In 2023 I lost a friend that I’d known for two decades to suicide. I had alcoholic parents and a bipolar sister who was an addict, people who looked like they were functioning on the outside but inside there was just so much going on. My friend struggled with the same challenges. I logically understood her situation but couldn’t fully empathise, because I’ve always been sober and haven’t had personal addiction or mental health issues. My way of coping with people who did was to keep calm and carry on. Her death was probably the closest I got to feeling grief, because she was my age, and her pain and situation was the most understandable to me. For months afterward I’d still check her site out of habit, forgetting she was gone, and each time I realised she was gone, I’d get close to grieving. But I never fully got there. I never cried.
In November 2023, I had two unexpected lung surgeries. It was initially thought to be cancer. It turned out to be a rare fungal infection called Valley Fever. During my recovery, my dog Scout got sick. I had to wait ten days until I could drive to take her to the vet, only to learn she had end stage bone cancer. Most of the bone in her jaw and head had been destroyed. She didn’t have much time.
Two days after that news, I was laid off from my job.
The day I took Scout in to be put to sleep, I was stoic. Frozen, probably. I did it alone. Afterward I sat in the car in shock. A friend came over a few days later. Months later she told me I had just been not there. No emotions. Gone.
When the shock wore off, I went into deep grief.
Living alone, not working, recovering from surgery, in winter. It was a perfect storm. For the first time in decades I cried. I didn’t move from the couch except for basic recovery walks. I talked to no one. I felt everything deeply for the first time. Strangely, it was a blessing.
I’d had pets die before. My cat Grace, who I got at twenty three, lived all over the world with me for sixteen years. She died at home while I was in Denmark. When I got the call I was really upset. My mother simply said: that’s sad, dinner’s ready. It was Easter. There was family, celebration. I never got to grieve. I didn’t learn what that felt like.
Everything was always just matter of fact. Something happened. You accept it. You move on. No use crying over spilled milk. No use crying over anything. No use feeling.
So I didn’t. Until Scout.
I grieved hard for a year. Once I started I just didn’t want to stop, because I started grieving more than just Scout, my surgery, my job. I grieved all my losses. I grieved my friends. I grieved for the little girl who went through so many hard things. I openly talked about being in grief because I understood that I had this small window of time where it was acceptable to feel how I was feeling without any pressure to stop so I just gave into it for as long as I needed. A cross-country road trip with my niece eventually helped bring me through it.
When I hear people talk about grief now, why it matters to fully go through it, I understand.

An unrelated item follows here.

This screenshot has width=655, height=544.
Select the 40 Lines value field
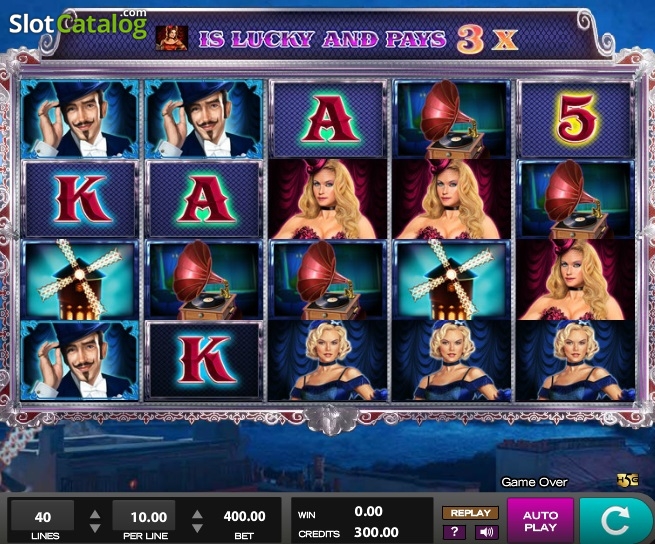coord(43,517)
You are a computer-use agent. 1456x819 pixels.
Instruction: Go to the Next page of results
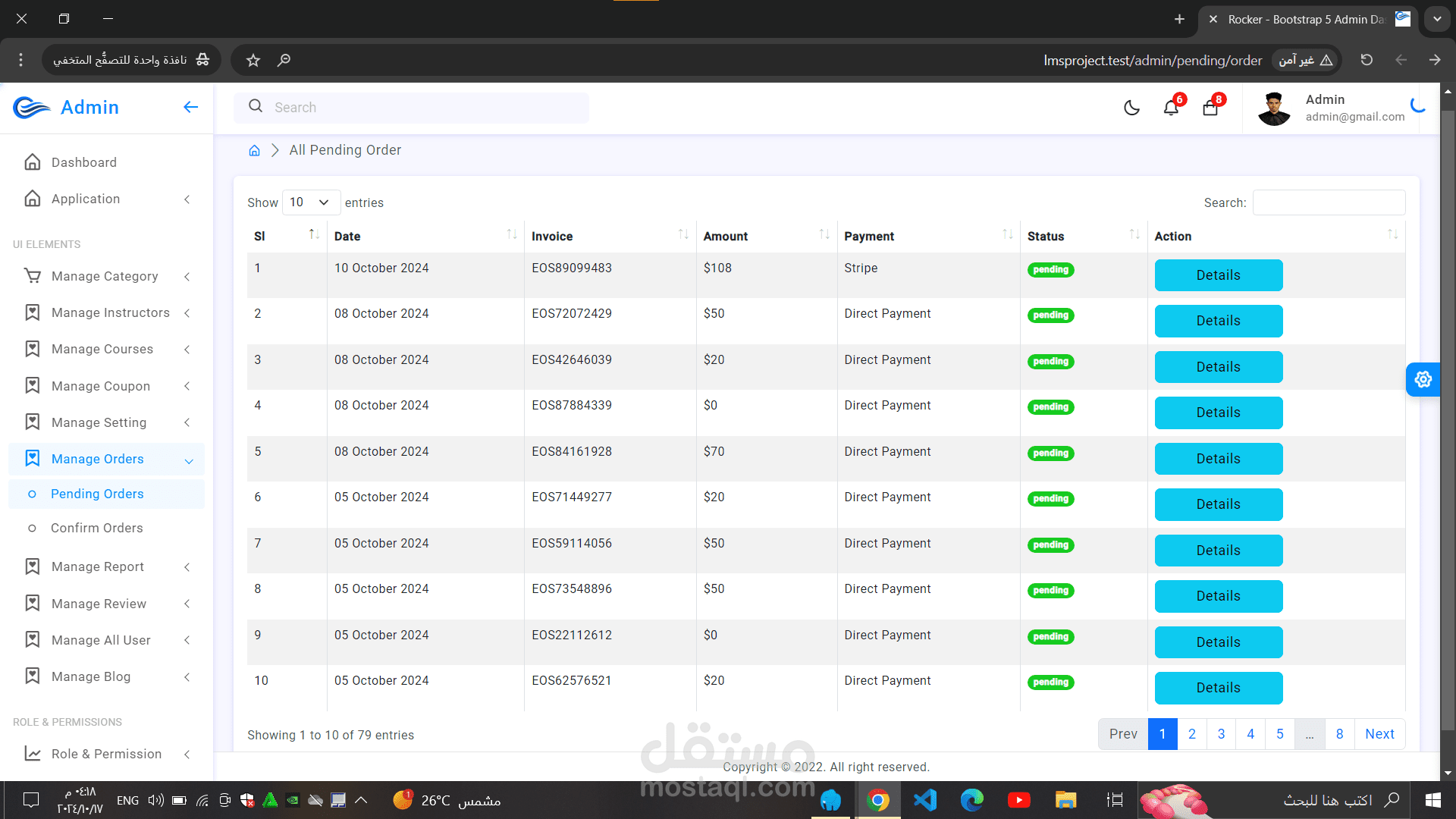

I’m glad I unknowingly had the time and finally the ability to just be in it. To go through it. To come out the other side.
It changed me in a monumental way. I feel things differently now. I understand things differently. I’ve always been empathetic but it’s on a whole other level now, where I can actually feel the sadness, feel the pain alongside someone rather than just recognising it from a distance. I think about my friend and how now I would have had a whole different ability to support, even if her ending was the same.
Scout’s death shattered and broke me open so that I could put myself back together in a way that made me whole in a different and better way. I turned fifty the February after she died. People always say that age changes you and that grief is an unexpected gift. Two things I had to fully open to experiencing to fully understand to be true. And while I miss Scout so fiercely, I like to think that if there is such a thing as souls, she came into my life to help me learn how to feel so that I could go through my second act with my heart wide open, able to cry just as I can laugh, to understand pain and not just move past it, and to become far more compassionate in a way that has already transformed how I connect with others, especially my nieces. And I’m so thankful for that.